• _Work request_:
Look through the data below and extract, unchanged, the lines from the one that contains "You are a computer-use agent. The image size is (868, 612)." to the one that contains "Task: Toggle the Abilita", both included.

______

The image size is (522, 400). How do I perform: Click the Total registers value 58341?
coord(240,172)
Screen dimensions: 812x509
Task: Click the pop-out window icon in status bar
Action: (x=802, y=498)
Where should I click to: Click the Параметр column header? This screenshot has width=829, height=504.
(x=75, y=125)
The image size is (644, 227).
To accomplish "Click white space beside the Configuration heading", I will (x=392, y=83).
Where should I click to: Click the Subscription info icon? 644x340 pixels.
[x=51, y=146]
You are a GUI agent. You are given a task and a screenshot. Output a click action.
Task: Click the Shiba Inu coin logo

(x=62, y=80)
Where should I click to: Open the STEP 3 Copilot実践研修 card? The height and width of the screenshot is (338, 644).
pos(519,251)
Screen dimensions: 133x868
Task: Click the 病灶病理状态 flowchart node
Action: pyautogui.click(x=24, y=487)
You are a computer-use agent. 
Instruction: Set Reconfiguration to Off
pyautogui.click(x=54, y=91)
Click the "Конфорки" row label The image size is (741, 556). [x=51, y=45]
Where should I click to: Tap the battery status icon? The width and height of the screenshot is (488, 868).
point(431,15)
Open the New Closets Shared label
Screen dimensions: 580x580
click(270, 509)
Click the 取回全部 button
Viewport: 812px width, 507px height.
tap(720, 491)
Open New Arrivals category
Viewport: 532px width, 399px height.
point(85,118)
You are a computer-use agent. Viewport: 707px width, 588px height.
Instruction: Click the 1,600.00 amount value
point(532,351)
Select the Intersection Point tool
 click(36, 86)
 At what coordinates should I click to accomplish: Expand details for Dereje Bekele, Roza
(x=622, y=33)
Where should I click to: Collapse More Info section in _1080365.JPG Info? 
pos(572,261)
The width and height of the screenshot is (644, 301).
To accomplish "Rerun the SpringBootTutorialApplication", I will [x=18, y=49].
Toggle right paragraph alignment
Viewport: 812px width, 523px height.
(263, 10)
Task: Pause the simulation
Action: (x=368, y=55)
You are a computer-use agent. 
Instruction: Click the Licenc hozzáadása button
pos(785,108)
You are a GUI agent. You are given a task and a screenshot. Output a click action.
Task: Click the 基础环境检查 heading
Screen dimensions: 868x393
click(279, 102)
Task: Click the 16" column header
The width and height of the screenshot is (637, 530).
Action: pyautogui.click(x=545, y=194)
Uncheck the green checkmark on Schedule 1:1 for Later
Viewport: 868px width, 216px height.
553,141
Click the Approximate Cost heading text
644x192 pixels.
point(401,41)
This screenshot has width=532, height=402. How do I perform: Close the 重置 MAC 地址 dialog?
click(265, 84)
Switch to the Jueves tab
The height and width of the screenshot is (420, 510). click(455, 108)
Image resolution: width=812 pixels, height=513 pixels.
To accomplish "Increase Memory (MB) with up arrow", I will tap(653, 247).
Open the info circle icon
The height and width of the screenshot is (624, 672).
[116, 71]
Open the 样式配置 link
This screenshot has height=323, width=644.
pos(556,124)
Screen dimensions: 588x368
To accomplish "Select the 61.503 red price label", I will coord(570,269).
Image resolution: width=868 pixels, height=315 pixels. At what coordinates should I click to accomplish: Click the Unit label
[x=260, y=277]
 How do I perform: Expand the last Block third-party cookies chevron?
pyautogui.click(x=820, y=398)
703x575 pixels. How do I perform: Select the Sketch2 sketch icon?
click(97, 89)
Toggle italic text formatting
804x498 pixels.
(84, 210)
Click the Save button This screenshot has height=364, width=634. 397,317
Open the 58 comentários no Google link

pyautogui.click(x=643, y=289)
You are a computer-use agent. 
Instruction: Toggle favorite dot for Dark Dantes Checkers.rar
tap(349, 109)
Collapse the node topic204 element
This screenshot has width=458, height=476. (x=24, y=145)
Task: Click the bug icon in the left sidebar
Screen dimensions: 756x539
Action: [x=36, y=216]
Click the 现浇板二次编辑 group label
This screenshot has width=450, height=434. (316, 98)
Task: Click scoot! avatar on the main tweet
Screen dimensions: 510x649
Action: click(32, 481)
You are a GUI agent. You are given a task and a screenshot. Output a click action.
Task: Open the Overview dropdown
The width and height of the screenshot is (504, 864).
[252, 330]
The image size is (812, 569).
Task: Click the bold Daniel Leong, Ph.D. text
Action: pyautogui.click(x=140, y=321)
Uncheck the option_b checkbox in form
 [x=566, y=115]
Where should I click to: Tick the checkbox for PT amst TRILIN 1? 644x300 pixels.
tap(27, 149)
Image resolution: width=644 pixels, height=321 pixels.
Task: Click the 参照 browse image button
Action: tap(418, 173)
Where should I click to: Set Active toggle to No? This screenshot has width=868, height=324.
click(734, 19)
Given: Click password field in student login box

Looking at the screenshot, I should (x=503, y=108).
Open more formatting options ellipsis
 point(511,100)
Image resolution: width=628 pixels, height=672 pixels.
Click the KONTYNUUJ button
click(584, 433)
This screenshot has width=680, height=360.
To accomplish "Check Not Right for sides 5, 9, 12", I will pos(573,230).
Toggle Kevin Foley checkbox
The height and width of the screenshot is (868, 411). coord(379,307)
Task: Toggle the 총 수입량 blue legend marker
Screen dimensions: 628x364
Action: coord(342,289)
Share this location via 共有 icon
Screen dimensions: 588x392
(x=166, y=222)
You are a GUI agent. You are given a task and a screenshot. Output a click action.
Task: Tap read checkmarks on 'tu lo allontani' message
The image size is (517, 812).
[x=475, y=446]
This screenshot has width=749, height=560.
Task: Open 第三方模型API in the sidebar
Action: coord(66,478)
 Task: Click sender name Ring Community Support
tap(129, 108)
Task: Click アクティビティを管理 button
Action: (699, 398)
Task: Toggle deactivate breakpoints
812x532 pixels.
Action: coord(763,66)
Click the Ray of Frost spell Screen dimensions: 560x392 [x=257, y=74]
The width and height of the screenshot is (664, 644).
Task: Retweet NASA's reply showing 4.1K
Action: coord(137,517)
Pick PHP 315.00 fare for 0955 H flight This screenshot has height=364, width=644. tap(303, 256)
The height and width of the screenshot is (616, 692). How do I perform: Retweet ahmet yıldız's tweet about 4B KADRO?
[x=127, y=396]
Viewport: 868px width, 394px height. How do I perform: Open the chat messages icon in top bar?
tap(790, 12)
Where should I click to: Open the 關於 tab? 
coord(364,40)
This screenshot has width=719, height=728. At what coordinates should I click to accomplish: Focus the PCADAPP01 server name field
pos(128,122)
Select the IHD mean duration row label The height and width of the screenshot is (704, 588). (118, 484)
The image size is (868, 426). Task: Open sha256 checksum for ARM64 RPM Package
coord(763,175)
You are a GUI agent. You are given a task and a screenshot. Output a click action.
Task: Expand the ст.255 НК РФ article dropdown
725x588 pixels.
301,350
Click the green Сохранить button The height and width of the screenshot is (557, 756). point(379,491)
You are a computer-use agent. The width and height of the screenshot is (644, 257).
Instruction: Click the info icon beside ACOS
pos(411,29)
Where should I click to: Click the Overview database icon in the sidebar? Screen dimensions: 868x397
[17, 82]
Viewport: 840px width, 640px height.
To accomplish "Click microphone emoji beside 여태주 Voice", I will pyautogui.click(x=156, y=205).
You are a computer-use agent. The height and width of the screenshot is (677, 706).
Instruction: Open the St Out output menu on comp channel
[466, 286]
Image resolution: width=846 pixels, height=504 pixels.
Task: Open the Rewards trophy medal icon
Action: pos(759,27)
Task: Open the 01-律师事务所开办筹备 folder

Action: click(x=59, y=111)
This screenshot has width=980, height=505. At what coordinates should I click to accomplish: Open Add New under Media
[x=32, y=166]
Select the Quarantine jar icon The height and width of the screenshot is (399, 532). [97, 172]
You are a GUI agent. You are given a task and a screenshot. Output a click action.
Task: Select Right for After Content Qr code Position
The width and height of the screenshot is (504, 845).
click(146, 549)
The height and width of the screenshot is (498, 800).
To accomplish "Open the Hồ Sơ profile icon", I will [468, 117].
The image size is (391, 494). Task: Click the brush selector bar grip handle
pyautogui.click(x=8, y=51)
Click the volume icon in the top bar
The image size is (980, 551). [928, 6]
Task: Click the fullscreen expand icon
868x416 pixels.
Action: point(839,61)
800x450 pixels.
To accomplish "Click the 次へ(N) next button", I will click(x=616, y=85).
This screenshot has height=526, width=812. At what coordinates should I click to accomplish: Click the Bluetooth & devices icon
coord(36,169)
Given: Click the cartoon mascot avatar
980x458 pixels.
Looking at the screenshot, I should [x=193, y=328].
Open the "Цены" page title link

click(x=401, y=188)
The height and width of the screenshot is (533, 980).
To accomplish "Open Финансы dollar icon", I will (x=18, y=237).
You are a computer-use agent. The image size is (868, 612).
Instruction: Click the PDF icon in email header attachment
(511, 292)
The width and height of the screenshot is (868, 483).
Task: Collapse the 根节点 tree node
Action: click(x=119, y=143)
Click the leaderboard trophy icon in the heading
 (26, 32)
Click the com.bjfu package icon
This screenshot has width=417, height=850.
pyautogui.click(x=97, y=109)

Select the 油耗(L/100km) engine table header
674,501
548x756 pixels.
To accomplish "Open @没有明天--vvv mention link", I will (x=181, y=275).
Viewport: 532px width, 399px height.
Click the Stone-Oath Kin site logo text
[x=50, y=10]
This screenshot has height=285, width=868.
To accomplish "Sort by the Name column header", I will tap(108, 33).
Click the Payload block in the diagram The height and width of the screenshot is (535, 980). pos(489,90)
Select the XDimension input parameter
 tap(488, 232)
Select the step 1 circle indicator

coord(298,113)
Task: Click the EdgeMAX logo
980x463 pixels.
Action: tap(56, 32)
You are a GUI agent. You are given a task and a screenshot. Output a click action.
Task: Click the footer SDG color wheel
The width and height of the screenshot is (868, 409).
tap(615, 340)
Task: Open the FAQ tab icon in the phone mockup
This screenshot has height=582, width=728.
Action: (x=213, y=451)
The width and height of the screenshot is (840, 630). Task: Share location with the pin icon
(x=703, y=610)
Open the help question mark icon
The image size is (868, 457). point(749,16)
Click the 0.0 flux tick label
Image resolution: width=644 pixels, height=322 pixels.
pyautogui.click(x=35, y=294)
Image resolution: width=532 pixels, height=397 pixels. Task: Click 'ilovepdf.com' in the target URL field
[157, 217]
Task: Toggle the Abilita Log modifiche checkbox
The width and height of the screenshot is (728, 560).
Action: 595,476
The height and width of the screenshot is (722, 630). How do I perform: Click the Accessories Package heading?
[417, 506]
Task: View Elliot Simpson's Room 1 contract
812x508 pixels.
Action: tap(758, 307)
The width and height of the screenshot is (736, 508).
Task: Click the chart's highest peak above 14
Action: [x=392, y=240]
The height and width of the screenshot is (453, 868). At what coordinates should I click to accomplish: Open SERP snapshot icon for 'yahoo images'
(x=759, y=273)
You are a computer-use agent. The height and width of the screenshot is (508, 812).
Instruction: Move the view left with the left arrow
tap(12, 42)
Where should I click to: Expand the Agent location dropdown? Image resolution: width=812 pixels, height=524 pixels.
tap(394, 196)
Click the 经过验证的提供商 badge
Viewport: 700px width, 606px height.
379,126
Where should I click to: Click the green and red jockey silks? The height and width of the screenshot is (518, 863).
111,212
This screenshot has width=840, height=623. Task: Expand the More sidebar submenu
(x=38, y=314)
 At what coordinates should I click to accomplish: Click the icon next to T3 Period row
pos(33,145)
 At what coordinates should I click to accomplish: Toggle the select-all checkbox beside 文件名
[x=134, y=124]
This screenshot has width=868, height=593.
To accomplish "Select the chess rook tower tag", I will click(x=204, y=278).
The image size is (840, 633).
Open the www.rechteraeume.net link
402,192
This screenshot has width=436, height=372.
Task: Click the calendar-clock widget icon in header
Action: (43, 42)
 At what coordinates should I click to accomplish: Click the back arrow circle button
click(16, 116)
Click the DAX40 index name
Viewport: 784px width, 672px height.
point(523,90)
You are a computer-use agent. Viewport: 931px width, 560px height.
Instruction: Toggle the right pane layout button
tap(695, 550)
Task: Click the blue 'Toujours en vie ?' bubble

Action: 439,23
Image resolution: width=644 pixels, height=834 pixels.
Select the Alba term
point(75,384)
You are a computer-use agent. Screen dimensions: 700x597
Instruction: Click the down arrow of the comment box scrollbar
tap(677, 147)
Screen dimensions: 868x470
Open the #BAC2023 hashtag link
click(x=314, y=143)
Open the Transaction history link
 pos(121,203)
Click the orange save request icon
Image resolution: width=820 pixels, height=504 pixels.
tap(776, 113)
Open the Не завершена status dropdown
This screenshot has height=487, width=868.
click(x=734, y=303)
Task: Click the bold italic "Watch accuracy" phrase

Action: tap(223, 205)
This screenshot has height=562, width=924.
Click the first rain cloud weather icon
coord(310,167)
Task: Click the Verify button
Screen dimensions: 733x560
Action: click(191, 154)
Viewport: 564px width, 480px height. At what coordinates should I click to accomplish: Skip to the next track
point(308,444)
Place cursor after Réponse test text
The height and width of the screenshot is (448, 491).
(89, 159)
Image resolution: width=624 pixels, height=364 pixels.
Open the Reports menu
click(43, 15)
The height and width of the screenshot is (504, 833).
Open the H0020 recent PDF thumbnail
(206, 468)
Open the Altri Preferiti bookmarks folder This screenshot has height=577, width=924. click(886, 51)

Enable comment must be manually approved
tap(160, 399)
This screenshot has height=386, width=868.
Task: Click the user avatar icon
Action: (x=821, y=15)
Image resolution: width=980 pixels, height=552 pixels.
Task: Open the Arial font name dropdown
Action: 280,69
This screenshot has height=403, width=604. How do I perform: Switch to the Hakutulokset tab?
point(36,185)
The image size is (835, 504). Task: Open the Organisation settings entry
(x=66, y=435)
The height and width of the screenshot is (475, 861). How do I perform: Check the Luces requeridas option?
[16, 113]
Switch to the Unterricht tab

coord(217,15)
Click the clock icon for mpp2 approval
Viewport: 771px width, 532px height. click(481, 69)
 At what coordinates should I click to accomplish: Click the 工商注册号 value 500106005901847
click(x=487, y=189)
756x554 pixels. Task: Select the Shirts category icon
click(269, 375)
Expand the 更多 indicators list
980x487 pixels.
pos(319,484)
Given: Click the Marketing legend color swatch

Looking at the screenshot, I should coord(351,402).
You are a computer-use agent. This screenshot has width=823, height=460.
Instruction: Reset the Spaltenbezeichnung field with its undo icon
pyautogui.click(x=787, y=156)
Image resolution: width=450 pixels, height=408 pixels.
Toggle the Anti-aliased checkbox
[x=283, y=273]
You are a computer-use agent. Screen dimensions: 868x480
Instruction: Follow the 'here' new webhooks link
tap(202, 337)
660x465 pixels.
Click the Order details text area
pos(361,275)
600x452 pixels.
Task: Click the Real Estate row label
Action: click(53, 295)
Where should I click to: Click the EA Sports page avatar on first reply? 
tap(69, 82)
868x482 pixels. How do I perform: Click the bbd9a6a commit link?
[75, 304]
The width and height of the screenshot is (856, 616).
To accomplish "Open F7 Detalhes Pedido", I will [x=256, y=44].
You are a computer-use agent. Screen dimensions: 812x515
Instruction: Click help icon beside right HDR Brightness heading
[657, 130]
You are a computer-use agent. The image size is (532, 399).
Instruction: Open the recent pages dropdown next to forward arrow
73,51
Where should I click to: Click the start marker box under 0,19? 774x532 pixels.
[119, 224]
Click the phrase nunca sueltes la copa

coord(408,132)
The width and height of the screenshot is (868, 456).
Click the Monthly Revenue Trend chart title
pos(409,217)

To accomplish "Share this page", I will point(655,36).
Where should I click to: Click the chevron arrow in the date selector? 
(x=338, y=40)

______

• _Your solution_:
You are a computer-use agent. The image size is (868, 612).
Instruction: Click the PDF icon in email header attachment
(511, 292)
The width and height of the screenshot is (868, 483).
Task: Collapse the 根节点 tree node
Action: click(x=119, y=143)
Click the leaderboard trophy icon in the heading
 (26, 32)
Click the com.bjfu package icon
This screenshot has width=417, height=850.
pyautogui.click(x=97, y=109)

Select the 油耗(L/100km) engine table header
674,501
548x756 pixels.
To accomplish "Open @没有明天--vvv mention link", I will (x=181, y=275).
Viewport: 532px width, 399px height.
Click the Stone-Oath Kin site logo text
[x=50, y=10]
This screenshot has height=285, width=868.
To accomplish "Sort by the Name column header", I will tap(108, 33).
Click the Payload block in the diagram The height and width of the screenshot is (535, 980). pos(489,90)
Select the XDimension input parameter
 tap(488, 232)
Select the step 1 circle indicator

coord(298,113)
Task: Click the EdgeMAX logo
980x463 pixels.
Action: tap(56, 32)
You are a GUI agent. You are given a task and a screenshot. Output a click action.
Task: Click the footer SDG color wheel
The width and height of the screenshot is (868, 409).
tap(615, 340)
Task: Open the FAQ tab icon in the phone mockup
This screenshot has height=582, width=728.
Action: (x=213, y=451)
The width and height of the screenshot is (840, 630). Task: Share location with the pin icon
(x=703, y=610)
Open the help question mark icon
The image size is (868, 457). point(749,16)
Click the 0.0 flux tick label
Image resolution: width=644 pixels, height=322 pixels.
pyautogui.click(x=35, y=294)
Image resolution: width=532 pixels, height=397 pixels. Task: Click 'ilovepdf.com' in the target URL field
[157, 217]
Task: Toggle the Abilita Log modifiche checkbox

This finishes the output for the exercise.